■ Dataset records
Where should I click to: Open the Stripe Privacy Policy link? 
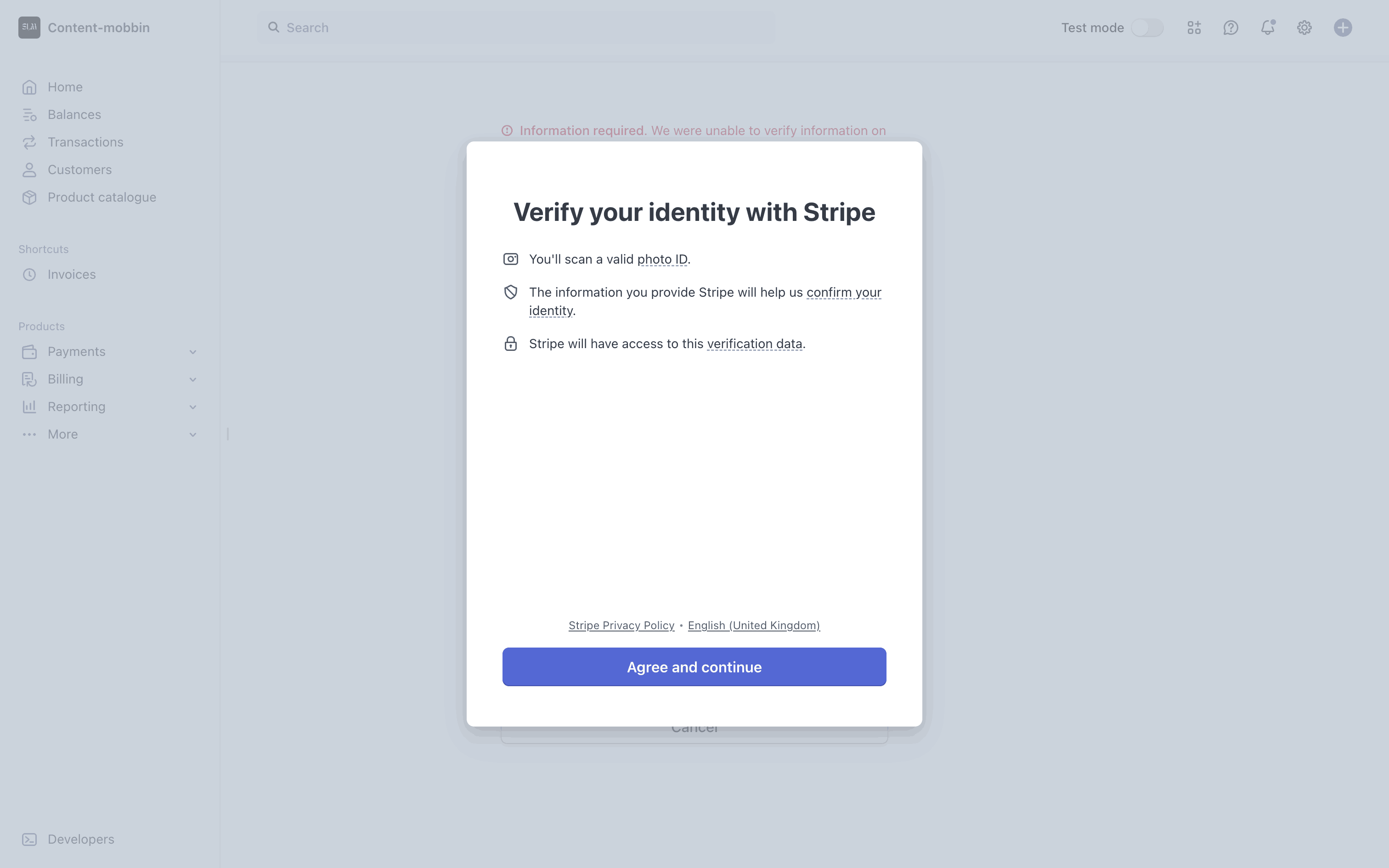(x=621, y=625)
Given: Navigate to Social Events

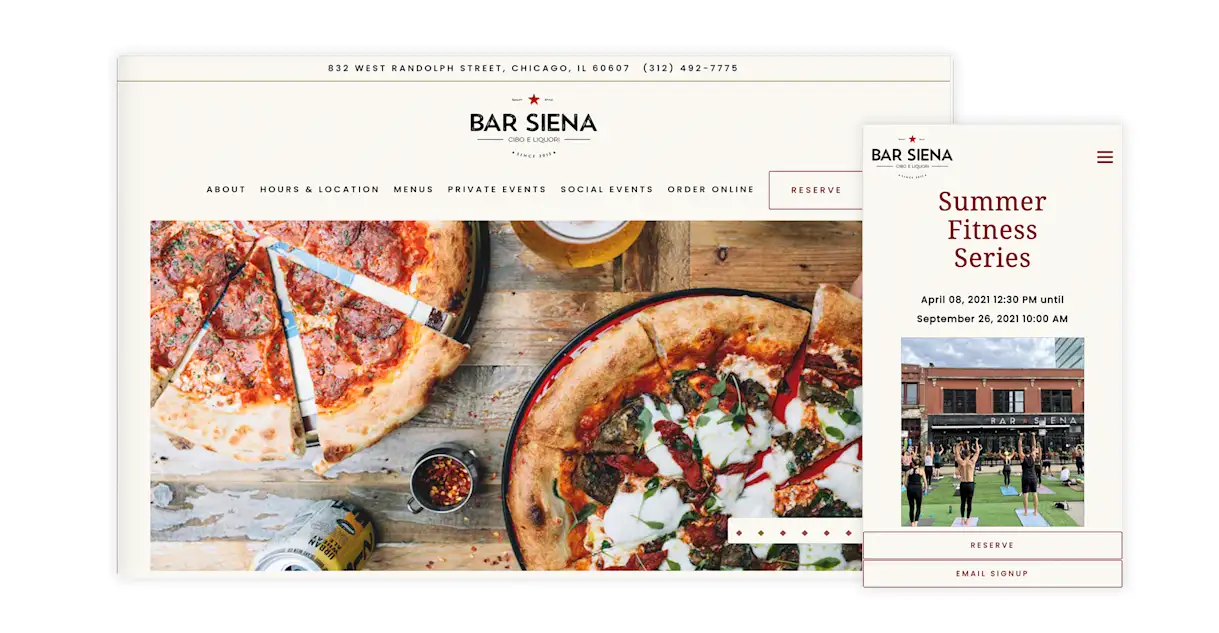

...

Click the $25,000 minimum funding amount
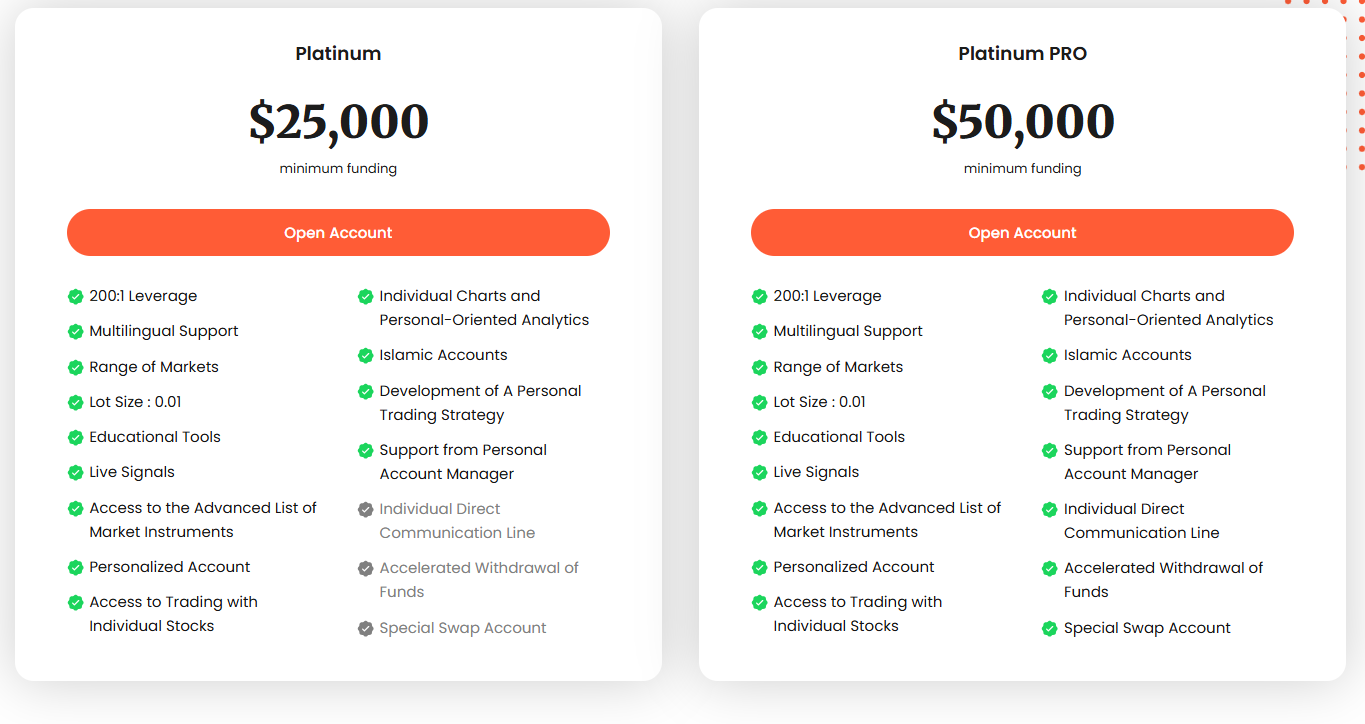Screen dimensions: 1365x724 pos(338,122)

■ Objective
Please convert the material from the line containing "Where should I" through the line containing "Given: Navigate to Social Events", both included, into a JSON list of strings with one string per line, skipping blank lines and leaving out the pictures.

■ Exercise answer
[
  "Where should I click to: Open the Stripe Privacy Policy link? ",
  "(x=621, y=625)",
  "Given: Navigate to Social Events"
]